┌─ 本文

ドラマではオリビアがジェイヴォンと面識があったにも関わらず認識できなかったことから、オリビアが黒人を白人と同じように認識していなかったという事、黒人をカテゴリ化して見ている事を示唆しています。
白人なら気が付いていたに違いないのに、ジェイヴォンが黒人だったために顔を認識できず、「黒人」というカテゴリで見てしまっていたということです。
これは人種が共存する世界で人類が挑戦していかなければならない課題ではありますが、スタンフォード大学心理学部教授のジェニファー・エバート博士によれば
脳の基底部近くに埋まっている「紡錘状顔領域」と呼ばれる領域は、馴染みのある人と馴染みのない人、友人と敵を見分けるのに役立っているのだ。
紡錘状顔領域またはFFAは、原始的で、種として生存するためには不可欠であると広く考えられている。人間の基本的な欲求の一つは友好関係を築くことである。周りの人のアイデンティティを探知する能力がなければ、私たちは孤独で、脆弱で、危険に晒されたままになってしまう。
無意識のバイアス-ジェニファー・エバート
同質のものを一つのグループとして捉えるカテゴリー化は、人間の脳の嫌悪すべき特徴でも、特定の人しか行わないプロセスでもない。むしろ、絶えず流れ込んでくる過剰な刺激を整理し、管理することを可能にしている脳の普遍的な機能なのだ。それは、混沌とした世界に一貫性をもたらすシステムである。予測可能と思われるパターンに本能的に依存することで、私たちの脳はより迅速かつ効率的に判断を下すことができる。
というように、人類の進化の産物でもあります。
人種差別を克服するのが難しい理由はここにあります。
これを踏まえた上でジェニファー・エバート博士は自著無意識のバイアスで人類の進化の産物である「ステレオタイプ」に基づく「バイアス」をどう打破し、より良い人種統合化が図れるか、より良い多様性のある社会が作れるかについて語っています。
さて、オリビアは黒人男性ジェイヴォンを認識できかなかったことに加え、白人女性(KAREN)のバックグラウンドチェックをするのを怠ってしまいました。白人女性の信ぴょう性があるか否かの確認をせず鵜呑みにする形になってしまったというわけです。

└─

指示 ▸
A - 次の(i)〜(iii)は、人種とカテゴリー化についての本文の内容と一致するか。それぞれ「はい」か「いいえ」で答え、決め手となる本文の語句を引用せよ。
(i) 紡錘状顔領域は脳の基底部近くにある。
(ii) カテゴリー化は特定の人だけが行うプロセスである。
(iii) オリビアは白人女性のバックグラウンドチェックを行った。
B - 人種とカテゴリー化についての本文を、最後の文の後から書き継げ。

┌─ 提供データ

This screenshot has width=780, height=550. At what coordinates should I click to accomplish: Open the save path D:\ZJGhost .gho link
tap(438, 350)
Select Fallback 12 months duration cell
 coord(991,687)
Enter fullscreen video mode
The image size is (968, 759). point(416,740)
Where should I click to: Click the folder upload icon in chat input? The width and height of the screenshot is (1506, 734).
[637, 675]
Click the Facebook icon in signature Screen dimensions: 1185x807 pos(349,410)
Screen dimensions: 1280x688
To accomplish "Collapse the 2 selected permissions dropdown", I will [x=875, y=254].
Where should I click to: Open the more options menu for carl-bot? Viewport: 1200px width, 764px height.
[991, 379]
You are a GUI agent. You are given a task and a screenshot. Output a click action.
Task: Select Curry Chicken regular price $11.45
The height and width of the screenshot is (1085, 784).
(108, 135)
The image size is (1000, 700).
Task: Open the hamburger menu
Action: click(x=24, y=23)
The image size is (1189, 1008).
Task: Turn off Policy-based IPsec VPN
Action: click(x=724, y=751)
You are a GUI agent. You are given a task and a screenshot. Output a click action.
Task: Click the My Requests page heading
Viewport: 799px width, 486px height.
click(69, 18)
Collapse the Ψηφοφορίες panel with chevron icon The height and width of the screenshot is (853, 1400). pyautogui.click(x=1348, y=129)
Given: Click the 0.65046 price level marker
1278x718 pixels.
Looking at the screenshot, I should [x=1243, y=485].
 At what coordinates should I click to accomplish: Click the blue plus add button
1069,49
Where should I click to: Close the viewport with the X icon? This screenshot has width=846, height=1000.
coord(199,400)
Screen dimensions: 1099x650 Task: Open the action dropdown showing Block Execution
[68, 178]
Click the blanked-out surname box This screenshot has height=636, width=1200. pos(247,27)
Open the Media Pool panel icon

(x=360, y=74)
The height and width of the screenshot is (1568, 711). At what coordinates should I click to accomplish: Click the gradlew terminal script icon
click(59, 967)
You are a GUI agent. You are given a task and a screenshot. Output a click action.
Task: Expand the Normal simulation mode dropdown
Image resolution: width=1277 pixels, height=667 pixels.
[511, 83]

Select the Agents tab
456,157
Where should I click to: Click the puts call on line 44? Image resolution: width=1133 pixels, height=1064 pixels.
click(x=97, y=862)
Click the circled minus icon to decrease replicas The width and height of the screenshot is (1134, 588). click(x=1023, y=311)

└─

解答例 ▸
A -
(i) はい。「脳の基底部近くに埋まっている「紡錘状顔領域」と呼ばれる領域」
(ii) いいえ。「特定の人しか行わないプロセスでもない」
(iii) いいえ。「白人女性(KAREN)のバックグラウンドチェックをするのを怠ってしまいました」

B -
とはいえ、オリビアが黒人男性を連行したのも騒ぎがエスカレートするのを防ぐため、関係者の身の安全を考えての決断でしたし、黒人男性には令状が出ていたと聞けば、ひとまず連行するのは妥当な決断です。
いずれにしても現場の影響が多すぎて、黒人男性の肌の色という一つの要素がどれだけオリビアの判断材料になっていたかを読み解くのは不可能です。
しかし、白人女性を無条件に信じて黒人男性だから不当逮捕してしまったと思わせる状況になってしまったことが問題なのです。
今の世の中、真実より世間に「どう見えるか」が要諦なんですよ。残念な世の中ですし、それが魔女狩りの様相を呈したデンジャラスな世界になってしまっているのだけど。
インターネットの普及でファストファッションならぬファストニュースが駆け巡るようになった現世では、真実より「どう見えるか」が大きな比重を占めています。
そしてFacebookやtwitterといったSNSやgoogleのような巨大大手サイトは、独自のフィルター機能によって読み手が読みたい情報だけをフィードします。これにより読み手の信じている情報は似た視点からの意見やコメントのフィードによってさらに強固にされ、フェイクニュースでさえ真実に見せかける仕組みになっています。(まぁ、この辺りは皆さん既にご存じだとは思いますが)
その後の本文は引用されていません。